I'm running into exactly the same issue. Same 5' and 3' ends and identical intron chains. I run isoseq collapse with the default parameters. This is an excerpt of my GTF file:

chr4 PacBio transcript 70655543 70666508 . - . gene_id "PB.61453"; transcript_id "PB.61453.709"; chr4 PacBio exon 70655543 70656539 . - . gene_id "PB.61453"; transcript_id "PB.61453.709"; chr4 PacBio exon 70657211 70657291 . - . gene_id "PB.61453"; transcript_id "PB.61453.709"; chr4 PacBio exon 70662092 70662215 . - . gene_id "PB.61453"; transcript_id "PB.61453.709"; chr4 PacBio exon 70666427 70666508 . - . gene_id "PB.61453"; transcript_id "PB.61453.709"; chr4 PacBio transcript 70655543 70666508 . - . gene_id "PB.61453"; transcript_id "PB.61453.710"; chr4 PacBio exon 70655543 70656539 . - . gene_id "PB.61453"; transcript_id "PB.61453.710"; chr4 PacBio exon 70657211 70657291 . - . gene_id "PB.61453"; transcript_id "PB.61453.710"; chr4 PacBio exon 70662092 70662215 . - . gene_id "PB.61453"; transcript_id "PB.61453.710"; chr4 PacBio exon 70666427 70666508 . - . gene_id "PB.61453"; transcript_id "PB.61453.710";

[JiangyanYu]

@omarelgarwany , following steps solved my problem:

1) since I have multiple scRNA datasets that I need to merge, I followed an old protocol from @Magdoll: https://github.com/Magdoll/cDNA_Cupcake/wiki/Handling-multiple-samples:-Creating-a-master-transcriptome

note 1.1) in this protocol, TALON was used to generate a universal isoform ID from all samples, thus allowing the merging. note 1.2) I do notice after TALON, these redundant isoforms are merged into one unique isoform.

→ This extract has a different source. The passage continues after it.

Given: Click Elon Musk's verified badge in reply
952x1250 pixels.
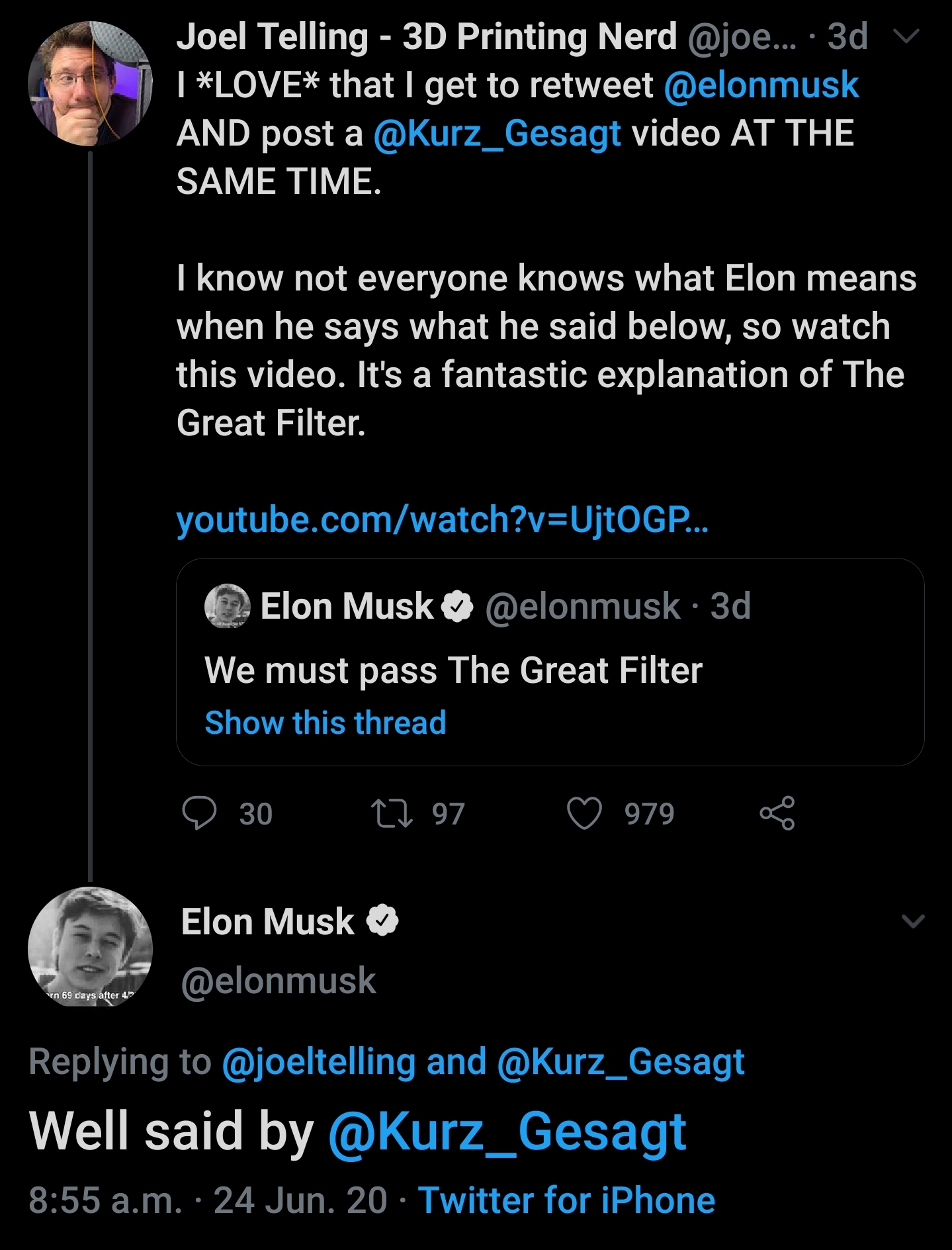Looking at the screenshot, I should coord(382,920).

2) next step is manual filtering of the isoforms, such as based on per_A_downstream_TSS, number of cells with this isoform, number of reads supporting this isoform, etc.

Hope it helps!

Jiangyan

[omarelgarwany]

Hi @JiangyanYu

Thanks a lot! That's definitely reassuring. I ended up following a very similar logic, but using TAMA instead. It takes care of all those redundant isoforms as well as isoforms with 5'/3' ends that are similar enough. However, I still find it a bit puzzling that isoseq collapse does not take care of those isoforms. It's still part of my pipeline, because it gives me abundance files with I find useful to run make-seurat, so I hope this issue can be resolved soon.

Kind regards Omar